The researchers used a statistical procedure called a meta-analysis, which involves finding the strength of an effect across multiple studies. The advantage of this method is that it allows us to draw a conclusion about the body of research as a whole.
There were no reliable differences between resistance training and concurrent training in upper body muscle mass, strength, or power. There were also no differences for lower body muscle mass and strength. Resistance training was, however, superior to concurrent training for promoting lower body power (such as vertical jump height and exercise bicycle output over 30 seconds).
These results appear to suggest that the endurance component of CrossFit and other concurrent programs are unlikely to reduce muscle and strength gains. The impact on lower body power may be meaningful to some, but for others who value endurance, this is an acceptable trade-off.
What we don’t learn from these findings is whether the frequency, duration, and type of endurance training matter if you’re looking for big changes in muscle mass, strength, and power. If these are your goals, you’ll want to know what happens if
- you devote too many days each week to endurance work
- your endurance workouts are too long
- you’re running rather than cycling
Frequency and Duration
As you can see in the following graphs, more is not better when it comes to endurance workouts in concurrent training programs.
Frequency: As frequency (number of days) increased, lower body muscle mass, strength, and power decreased.
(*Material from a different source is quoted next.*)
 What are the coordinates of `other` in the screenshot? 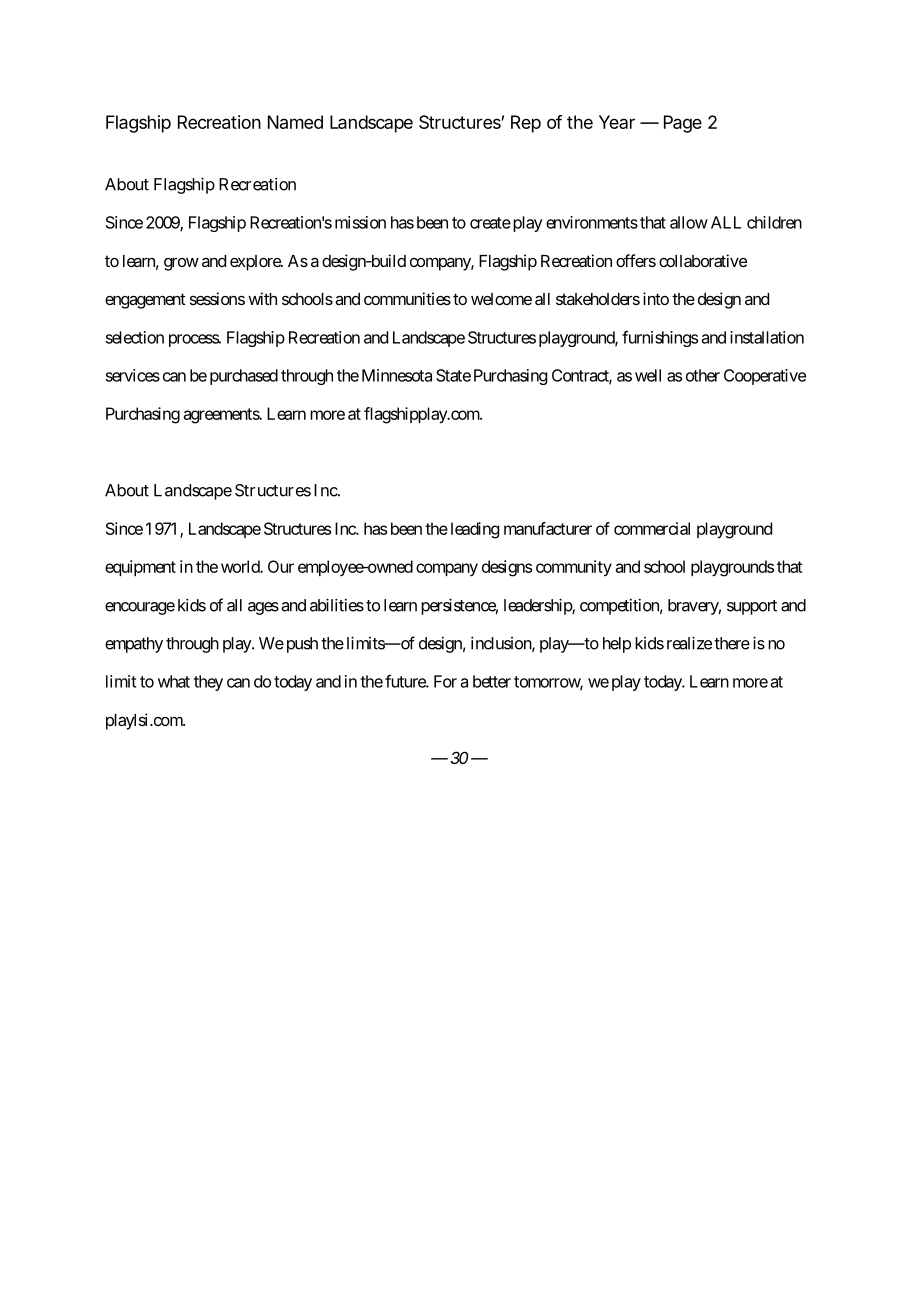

Duration: As duration (length of each workout in minutes) increased, lower body muscle mass, strength, and power decreased.
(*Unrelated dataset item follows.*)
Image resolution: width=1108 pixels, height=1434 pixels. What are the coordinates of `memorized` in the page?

Conclusion: Effects of resistance training on lower body development are reduced with frequent and long endurance workouts.
Type of Training (Running or Cycling)
- Type of training was unrelated to upper body muscle mass, strength, and power
- For lower body muscle mass and strength, resistance training was superior to concurrent training with running but not concurrent training with cycling.
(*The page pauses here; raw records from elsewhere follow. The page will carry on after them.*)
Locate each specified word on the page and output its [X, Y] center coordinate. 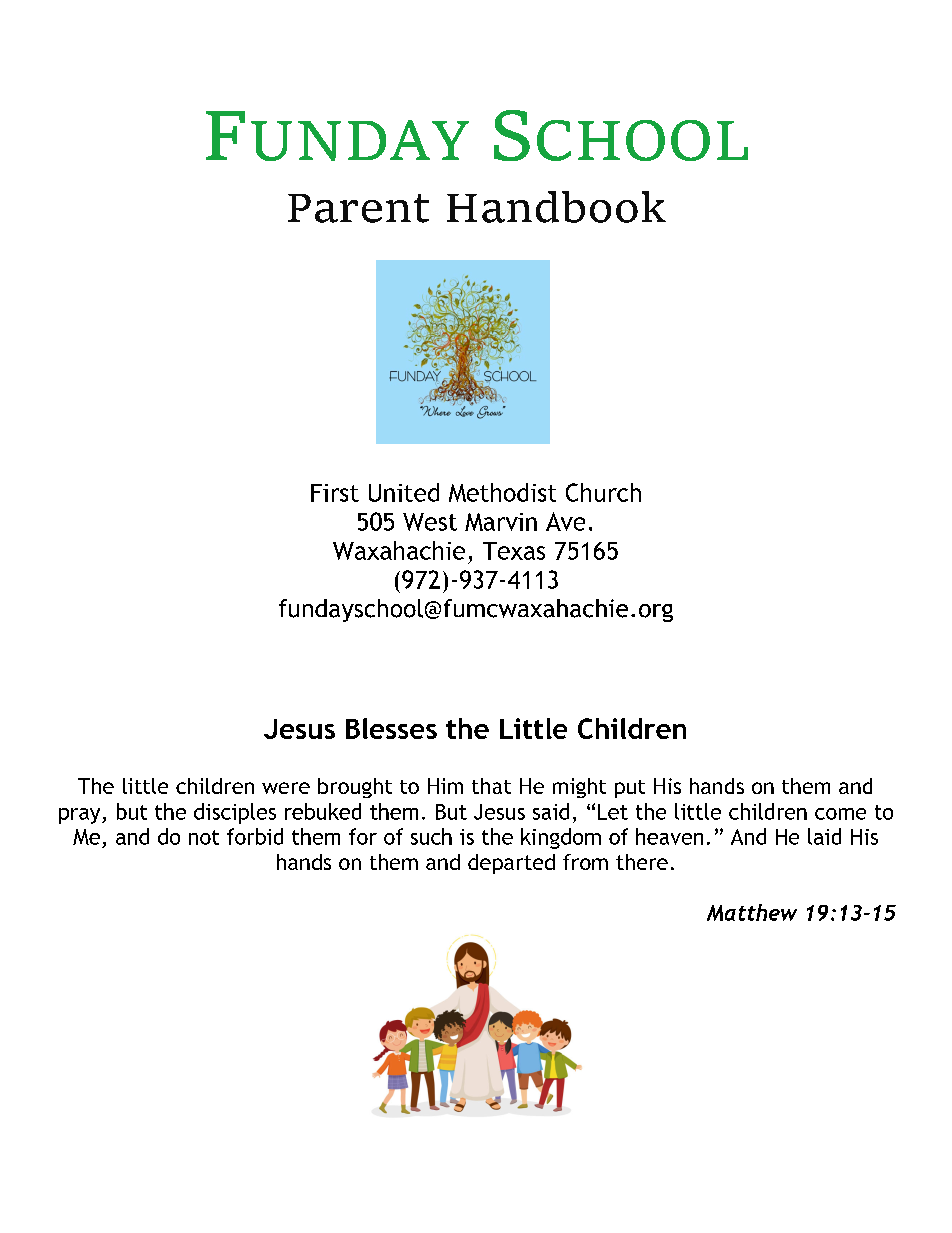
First [335, 493]
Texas [514, 551]
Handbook [556, 207]
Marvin [501, 522]
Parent [358, 208]
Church [603, 492]
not [204, 837]
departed [511, 864]
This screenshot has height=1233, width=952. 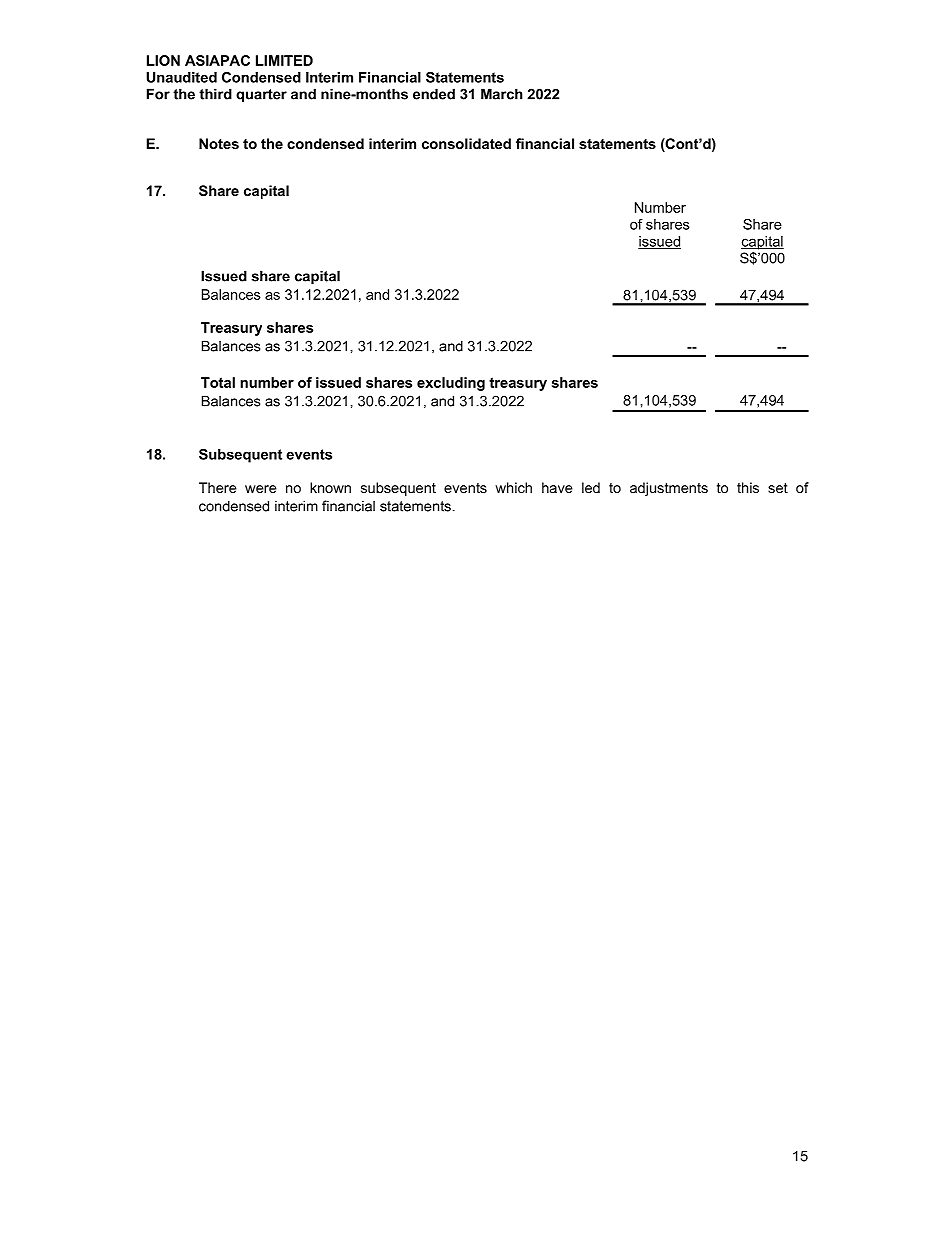 What do you see at coordinates (218, 487) in the screenshot?
I see `There` at bounding box center [218, 487].
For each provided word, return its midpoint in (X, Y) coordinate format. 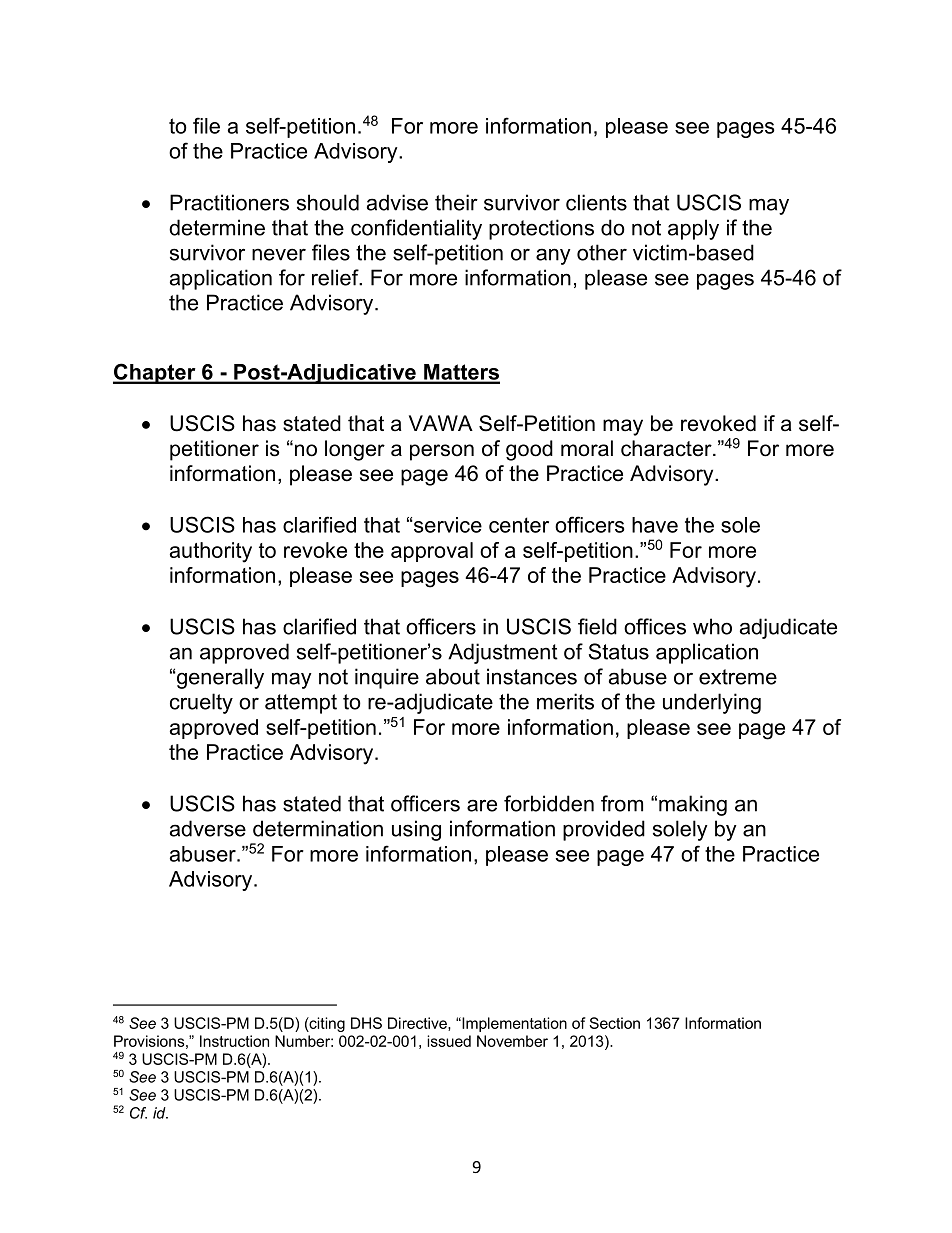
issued (449, 1041)
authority (211, 552)
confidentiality (416, 229)
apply (693, 229)
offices (655, 626)
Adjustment (503, 653)
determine (217, 227)
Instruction (234, 1041)
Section (614, 1023)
- Lower body power was unrelated to type of training
Conclusion: Effects of resistance training on lower body development are generally reduced when endurance workouts use running but not cycling.
- Concurrent training in general does not seem to have a negative impact on upper body muscle mass, strength, or power
- Resistance training is superior to concurrent training for developing lower body power
- The effects of concurrent training on lower body muscle mass, strength, and power are reduced if endurance workouts are too frequent, too long, or running-focused
Have you experienced a plateau in your training? Practitioners of CrossFit or other concurrent programs who find their resistance workouts are not delivering mass, strength, or power can use this information to modify their training strategies.
Suggestions based on concurrent training research:
- Reduce the frequency of endurance training to 1-2 days a week
- Limit endurance training to 20-30 minutes
- Replace running with cycling
Additional suggestions for improvement:
- Engage in resistance training and endurance training on different days
- Program goal-directed resistance training workouts that target muscle mass, strength, OR power, rather than all three
- Evaluate and modify your diet if necessary (e.g., increase carbohydrate intake to support intense training, replenish glycogen, and prevent muscle breakdown)
What Do You Think?
Have you noticed plateaus in your training? How do you prevent or eliminate them? I welcome your comments below.
Source: Wilson, J. M., Marin, P. J., Rhea, M. R., Wilson, S. M. C., Loenneke, J. P., & Anderson, J. C. (2012). Concurrent training: A meta-analysis examining interference of aerobic and resistance exercise. Journal of Strength and Conditioning Research, 26, 2293-2307.
(Note: Although this study considered other outcomes (i.e., aerobic capacity and body fat %) and also compared the training methods to endurance training only, I chose to focus exclusively on muscle mass, strength, and power here. Interested readers should refer to the original publication for more detailed results.)